CA125: A SERENDIPITOUS BIOMARKER
The discovery of CA125 was a serendipitous event, arising from attempts to provide more effective therapy for patients with ovarian cancer. As a medical student at Harvard, I had spent two years with Dr. Hal Dvorak studying maturation of the immune response in guinea pigs (7, 8). After completing medical internship at Johns Hopkins, I had spent 3 years between 1972 and 1975 at the Biology Branch of the National Cancer Institute in Bethesda working with Drs. Herbert Rapp and Berton Zbar optimizing intratumoral immunotherapy in a guinea pig hepatoma model using Bacillus Calmette Guerin (BCG), a live attenuated strain of Mycobacterium bovis widely used in the early 20th Century as a vaccine against tuberculosis. Herb and Bert had found that the intense inflammatory response to the local injection of BCG could produce regression of syngeneic hepatoma transplants growing on the flanks of guinea pigs, eliminate regional lymph node metastases and induce tumor specific immunity (9). Their work paralleled ongoing clinical studies at NCI with intratumoral injection of cutaneous melanoma metastases and anticipated the intravesical administration of BCG to control superficial papillary carcinomas of the bladder, a treatment that is still widely used (10).
After returning to Boston to complete a medical residency and fellowship in medical oncology, I had joined the faculty at the Dana Farber Cancer Institute. In establishing my own laboratory, I had wanted to apply the principles that I had learned in Bethesda to develop effective immunotherapy for a visceral cancer. Ovarian cancer seemed to be an ideal candidate, where clinically important metastases were found on the surface of the peritoneal cavity. Intraperitoneal administration of an immunostimulant might induce sufficient chronic inflammation on the peritoneal surface to control metastatic disease. Dr. Robert Knapp, the head of Gynecologic Oncology at the Brigham and Women's Hospital, and his fellow, Dr. Ross Berkowitz, who now holds that position at the same institution, were pursuing a similar strategy and so we joined forces, combining our two laboratories. Bob and Ross had adapted a murine model for ovarian cancer developed by Dr. Stanley Order, where murine ovarian cancer cells grew within the abdominal cavity, blocked diaphragmatic lymphatics and induced ascites. Intraperitoneal injection of a heat killed preparation of Corynebacterium (Propionobacter) parvum could prolong survival of tumor bearing mice and the addition of a rabbit anti-murine ovarian cancer heteroantiserum further prolonged survival. In my initial studies, the synergistic anti-tumor activity of the two agents was shown to depend upon antibody dependent cell mediated cytotoxicity (ADCC) mediated by macrophages that were attracted into the peritoneal cavity and activated by the C. parvum (11).

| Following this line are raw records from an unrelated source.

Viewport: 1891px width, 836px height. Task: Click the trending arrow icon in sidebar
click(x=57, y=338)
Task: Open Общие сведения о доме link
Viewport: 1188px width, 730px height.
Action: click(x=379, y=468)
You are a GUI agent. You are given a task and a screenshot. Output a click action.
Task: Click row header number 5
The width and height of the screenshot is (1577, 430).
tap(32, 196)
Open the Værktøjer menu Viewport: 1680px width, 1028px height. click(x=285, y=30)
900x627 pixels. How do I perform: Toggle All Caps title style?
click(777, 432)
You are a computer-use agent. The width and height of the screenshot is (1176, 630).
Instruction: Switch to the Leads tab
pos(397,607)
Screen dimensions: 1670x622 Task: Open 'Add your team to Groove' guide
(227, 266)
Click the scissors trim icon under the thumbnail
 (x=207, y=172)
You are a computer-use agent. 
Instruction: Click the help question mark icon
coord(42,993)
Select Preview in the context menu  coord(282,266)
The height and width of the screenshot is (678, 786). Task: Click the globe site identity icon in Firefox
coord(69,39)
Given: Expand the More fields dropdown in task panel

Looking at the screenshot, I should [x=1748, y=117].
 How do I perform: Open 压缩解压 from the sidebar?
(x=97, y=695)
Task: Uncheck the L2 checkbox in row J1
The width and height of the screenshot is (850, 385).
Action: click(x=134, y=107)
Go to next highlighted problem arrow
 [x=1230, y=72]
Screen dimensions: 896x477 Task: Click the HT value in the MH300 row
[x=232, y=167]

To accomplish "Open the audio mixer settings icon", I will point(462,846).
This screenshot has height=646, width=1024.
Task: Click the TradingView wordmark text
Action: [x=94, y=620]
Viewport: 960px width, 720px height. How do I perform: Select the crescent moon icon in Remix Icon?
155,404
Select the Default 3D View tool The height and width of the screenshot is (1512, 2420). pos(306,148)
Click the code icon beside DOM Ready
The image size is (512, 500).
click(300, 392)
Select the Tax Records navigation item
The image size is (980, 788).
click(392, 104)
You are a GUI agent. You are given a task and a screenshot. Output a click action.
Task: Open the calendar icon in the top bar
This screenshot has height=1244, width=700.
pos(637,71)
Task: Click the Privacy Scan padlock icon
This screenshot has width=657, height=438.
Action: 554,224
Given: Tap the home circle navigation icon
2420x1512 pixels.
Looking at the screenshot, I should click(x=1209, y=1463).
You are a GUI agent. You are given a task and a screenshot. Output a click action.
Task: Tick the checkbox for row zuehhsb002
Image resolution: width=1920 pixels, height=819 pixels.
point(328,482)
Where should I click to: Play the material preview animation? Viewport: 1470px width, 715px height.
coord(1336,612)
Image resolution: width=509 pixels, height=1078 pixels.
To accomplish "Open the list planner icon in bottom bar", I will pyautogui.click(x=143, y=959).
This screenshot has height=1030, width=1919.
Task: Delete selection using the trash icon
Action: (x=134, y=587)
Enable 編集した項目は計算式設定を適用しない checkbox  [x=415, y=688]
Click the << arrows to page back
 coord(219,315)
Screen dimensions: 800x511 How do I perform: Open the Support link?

In the days before Translational Research, we had translated this murine model directly to the clinic, treating ovarian cancer patients with residual peritoneal disease following conventional chemotherapy using repeated intraperitoneal administration of C. parvum through a peritoneal dialysis catheter. An objective response rate of 30% was observed with two complete responses lasting more than a year (12). Macrophages washed from the peritoneum demonstrated enhanced activity for ADCC, suggesting that therapy might be improved by the addition of specific antibody against human ovarian cancer. Using the then new monoclonal antibody technology developed by Kohler and Milstein (13), we had developed the first monoclonal antibodies against human ovarian cancer. The 125th promising clone was designated OC (Ovarian Cancer) 125 and the cancer antigen recognized by this antibody became CA125. Expression of CA125 was found in normal amnion, Mullerian duct and peritoneum during fetal development and in normal adult endometrium, lung and cornea, but not normal ovary (14, 15). Approximately 80% of ovarian cancers expressed significant amounts of CA125, but it soon became apparent that CA125 was shed from the cancer cell surface and could be found in supernatants from cultured ovarian cancer cells, limiting its potential for serotherapy. A shed antigen might, however, prove valuable as a biomarker to monitor response to treatment, filling an unmet clinical need.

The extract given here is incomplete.